Frente a esta compleja batería de procesos institucionales que puede situar a una sociedad en una tendencia al cierre de sus brechas de desigualdad, el gobierno ha optado por una política social monocolor definida por mecanismos de reparto directo y la monetarización de los bienes sociales. Los programas centrales de esa política no son redistributivos sino de entrega directa de dinero. Los llamados “Programas Integrales del Bienestar” no suponen ni una alteración del esquema fiscal ni una redistribución de la renta nacional, sino sólo incremento de la capacidad de consumo. “Jóvenes construyendo el futuro”, que promueve la inserción laboral de unos 720 mil jóvenes entre 18 y 29 años, las Becas Benito Juárez para estudiantes de bajos recursos económicos, la Pensión para el Bienestar, dirigida a unos 8 millones, 600 mil personas mayores de 68 años, y las Becas de apoyo a personas con discapacidad tienen un rasgo común: reparten dinero a la vez que desinstitucionalizan la política de derechos sociales.
En una sociedad con el agudo nivel de privación económica que registra México, el reparto económico directo no es un absurdo. Su riesgo reside en que, en un horizonte estable de recursos fiscales escasos, la política monetizadora sólo puede hacerse a costa de desmontar, mediante recortes presupuestales y despidos de personal, áreas completas de la política social estructural (salud, educación, trabajo) y de programas sociales remediales que habían demostrado eficacia, como el Seguro Popular y Prospera. Lo objetable del diseño ahora dominante de la política social es que pretende estructural a lo complementario.

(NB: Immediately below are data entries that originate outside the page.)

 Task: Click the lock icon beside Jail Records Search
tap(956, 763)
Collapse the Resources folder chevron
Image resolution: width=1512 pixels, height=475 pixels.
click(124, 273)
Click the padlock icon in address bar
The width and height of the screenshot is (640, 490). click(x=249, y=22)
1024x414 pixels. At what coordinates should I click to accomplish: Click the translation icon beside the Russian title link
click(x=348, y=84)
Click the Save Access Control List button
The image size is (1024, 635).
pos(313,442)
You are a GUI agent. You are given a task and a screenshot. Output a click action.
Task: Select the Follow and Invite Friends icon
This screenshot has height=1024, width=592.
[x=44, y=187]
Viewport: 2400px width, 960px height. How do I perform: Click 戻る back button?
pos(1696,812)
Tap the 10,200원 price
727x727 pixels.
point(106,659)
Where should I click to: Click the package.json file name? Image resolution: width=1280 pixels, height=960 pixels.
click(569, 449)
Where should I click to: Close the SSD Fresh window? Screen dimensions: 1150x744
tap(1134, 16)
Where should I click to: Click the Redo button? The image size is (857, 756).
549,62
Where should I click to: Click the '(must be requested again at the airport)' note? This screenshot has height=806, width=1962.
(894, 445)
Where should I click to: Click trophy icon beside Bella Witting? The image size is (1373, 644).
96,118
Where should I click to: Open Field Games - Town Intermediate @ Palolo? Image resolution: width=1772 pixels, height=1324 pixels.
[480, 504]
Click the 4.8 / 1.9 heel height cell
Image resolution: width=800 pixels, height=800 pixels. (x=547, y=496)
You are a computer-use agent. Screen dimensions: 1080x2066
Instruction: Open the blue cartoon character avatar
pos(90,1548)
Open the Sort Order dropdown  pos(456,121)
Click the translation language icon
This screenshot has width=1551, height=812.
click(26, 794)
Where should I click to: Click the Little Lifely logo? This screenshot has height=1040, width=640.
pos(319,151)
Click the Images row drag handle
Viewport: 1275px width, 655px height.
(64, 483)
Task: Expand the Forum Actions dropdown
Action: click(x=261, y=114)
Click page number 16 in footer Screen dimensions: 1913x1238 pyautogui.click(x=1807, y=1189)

Todo régimen quiere construir sus propias condiciones de reproductibilidad a través de la formación de un público que se sienta atendido en sus necesidades. El problema es que la vía del reparto monetario proscribe en los hechos la del desarrollo de capacidades y derechos y, al final, debilita la propia capacidad niveladora del Estado. Todavía se puede reorientar la vocación social del gobierno: reforma fiscal, fortalecimiento de la política social estructural y recuperación de programas sociales funcionales serían rasgos de tal cambio. Pero la cuestión es si ese cambio cabe en el menú de opciones del presidente.